Du aber scheinst zu glauben, dass die Erkenntnis des Göttlichen ebenso geartet ist wie die Erkenntnis alles andern und dass aus Entgegengesetztem sich immer das eine Glied ergeben müsse, wie es bei dialektischen Problemen zu geschehen pflegt; doch hat das mit unseren Problemen gar keine Ähnlichkeit. Denn die Erkenntnis (des Göttlichen) ist davon völlig verschieden, da aus ihr das Gesetz der Antithese ausgeschaltet ist. Unsere Erkenntnis (von der Existenz der göttlichen Dinge) beruht also nicht auf dem Gesetze der Einräumung in diesem Augenblicke oder auf dem der (logischen) Entwicklung, sondern existiert vielmehr einartig von Ewigkeit in unserer Seele und zusammen mit ihr.
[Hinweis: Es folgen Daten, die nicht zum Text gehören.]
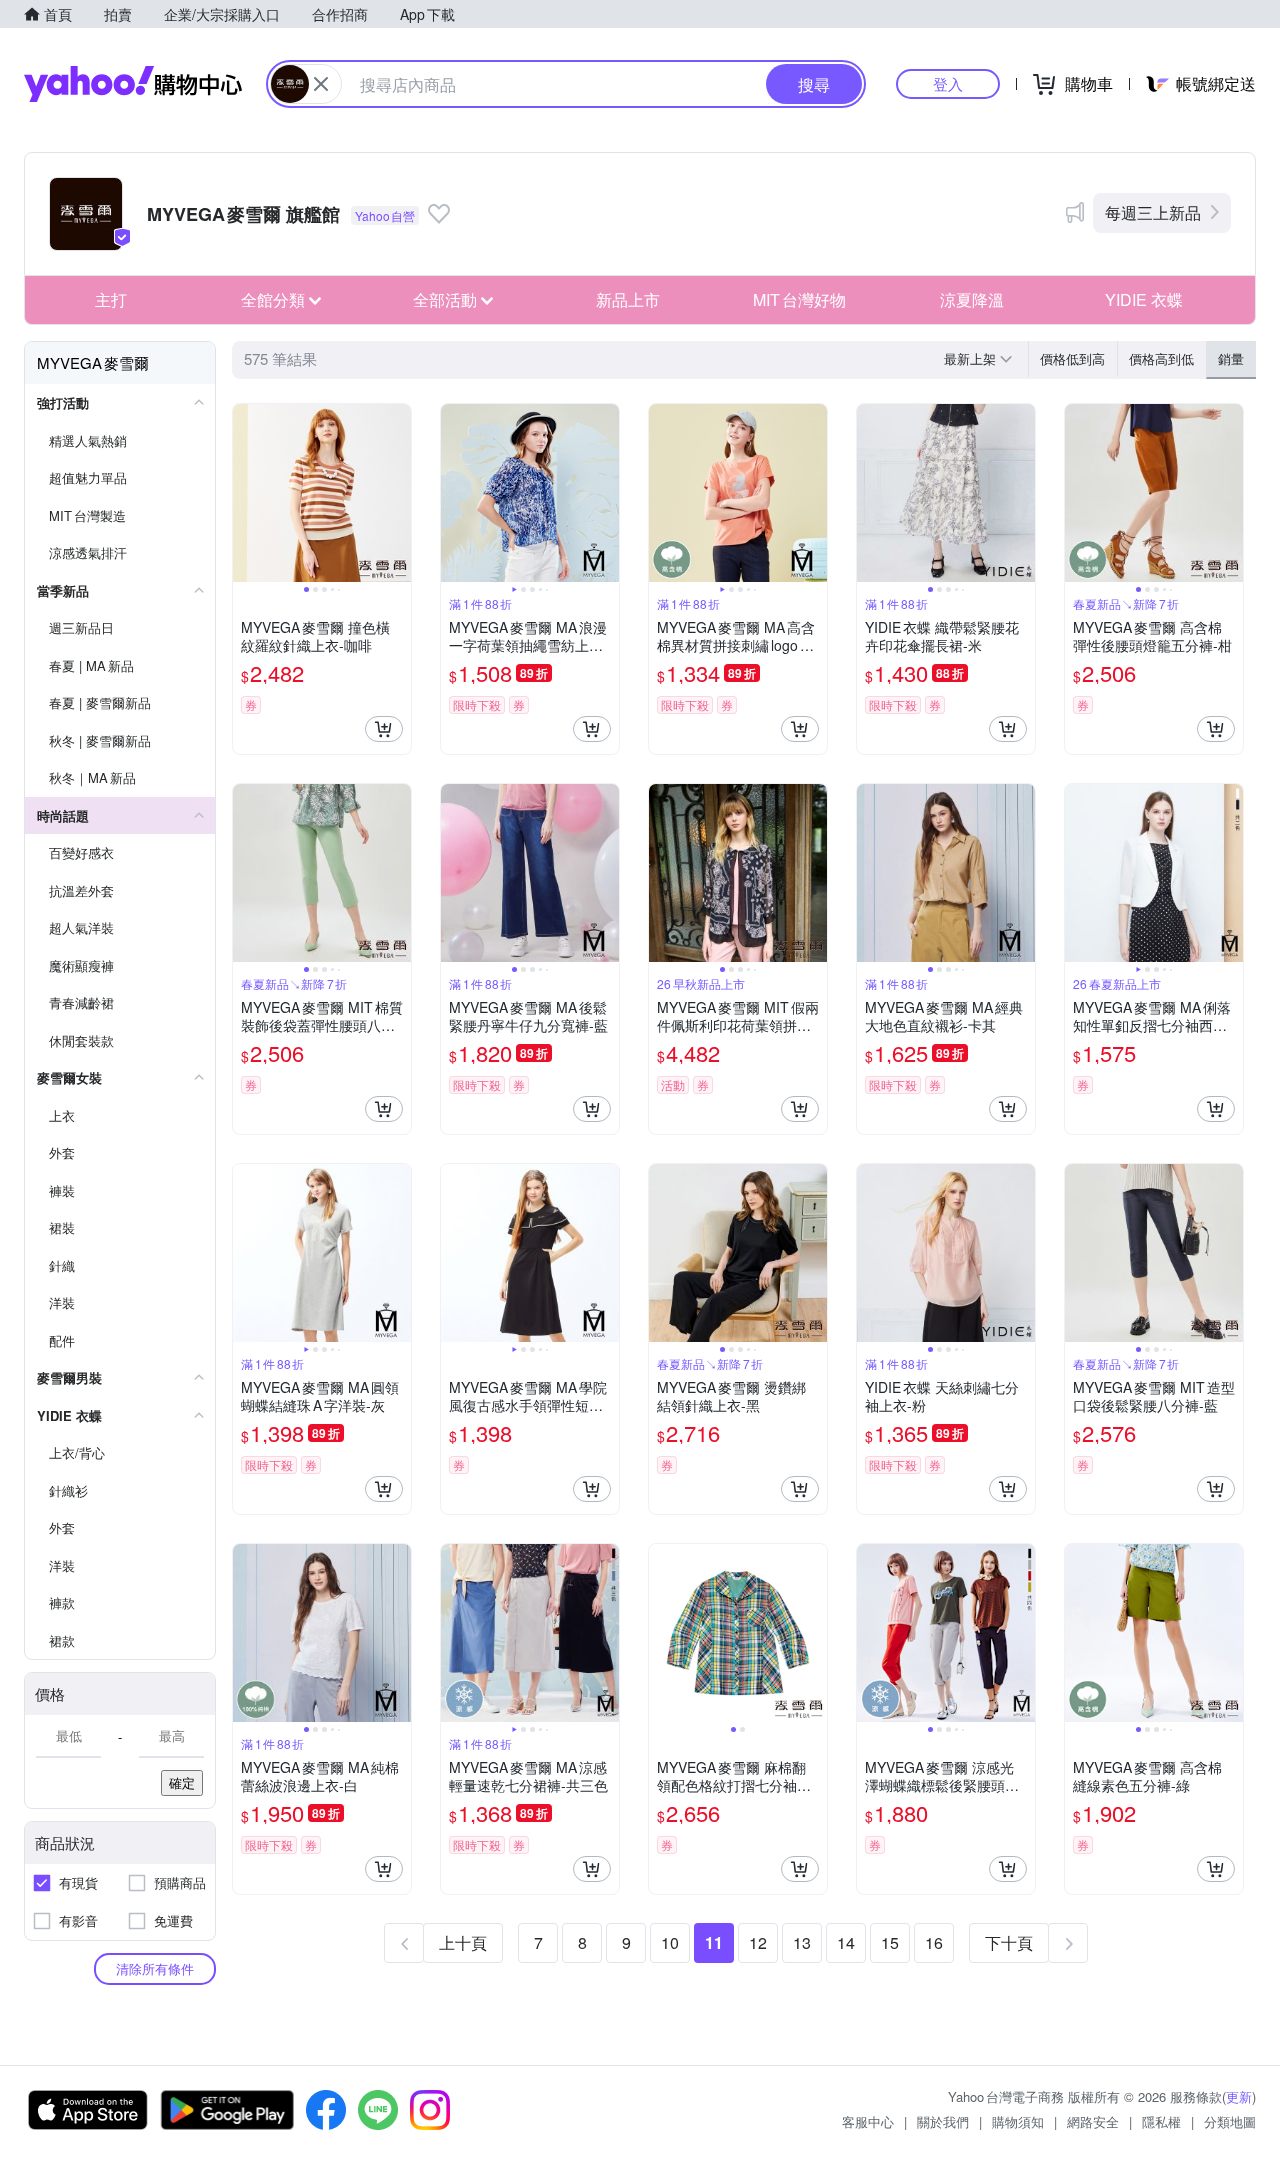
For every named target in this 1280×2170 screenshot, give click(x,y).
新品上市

Bezüglich der ersten Voraussetzung (für die Gotteserkenntnis) in uns selbst, von der jeder Mensch ausgehen muss, der was immer über die Geschlechter, die höher sind als wir, lehrt oder hört, sage ich dir also dies.
I. 4: Du fragst aber, „welche charakteristischen Merkmale jedem einzelnen der höheren Geschlechter zukommen, durch die sie voneinander geschieden werden.“ – Wenn du unter diesen charakteristischen Merkmalen Unterschiede verstehst, die innerhalb derselben Gattung entgegengesetzte Arten bilden wie bei der Gattung „Lebewesen“ die Arten „vernünftige Lebewesen“ und „unvernünftige Lebewesen“, dann kann ich Derartiges niemals bei Wesen gelten lassen, die weder eine einheitliche Gemeinsamkeit noch eine ausgleichende Gegensätzlichkeit ihrer Wesenheit aufweisen, noch ihre Zusammensetzung aus einem nichtumgrenzten (d. h. allen Artgenossen gemeinsamen) Gattungs- und einem (die einzelnen Artgenossen) abgrenzenden Artbegriff herholen. Nimmst du dagegen an, dass diese Wesen in ihren ersten wie auch in ihren folgenden Klassen zwar sowohl hinsichtlich ihrer gesamten Wesenheit wie auch in der Gattung voneinander durchaus verschieden sind, dass das (gemeinsam) Charakteristische an ihnen aber nur in einer bestimmten (in allen Klassen wechselseitig vorhandenen) einheitlichen und in sich geschlossenen Anordnung besteht, dann ist diese Auffassung von den unterscheidenden Merkmalen vernünftig. Denn die unterscheidenden Merkmale jener Wesen, die ewig existieren, müssen für sich bestehend, einheitlich und (von einander) in allem gesondert sein.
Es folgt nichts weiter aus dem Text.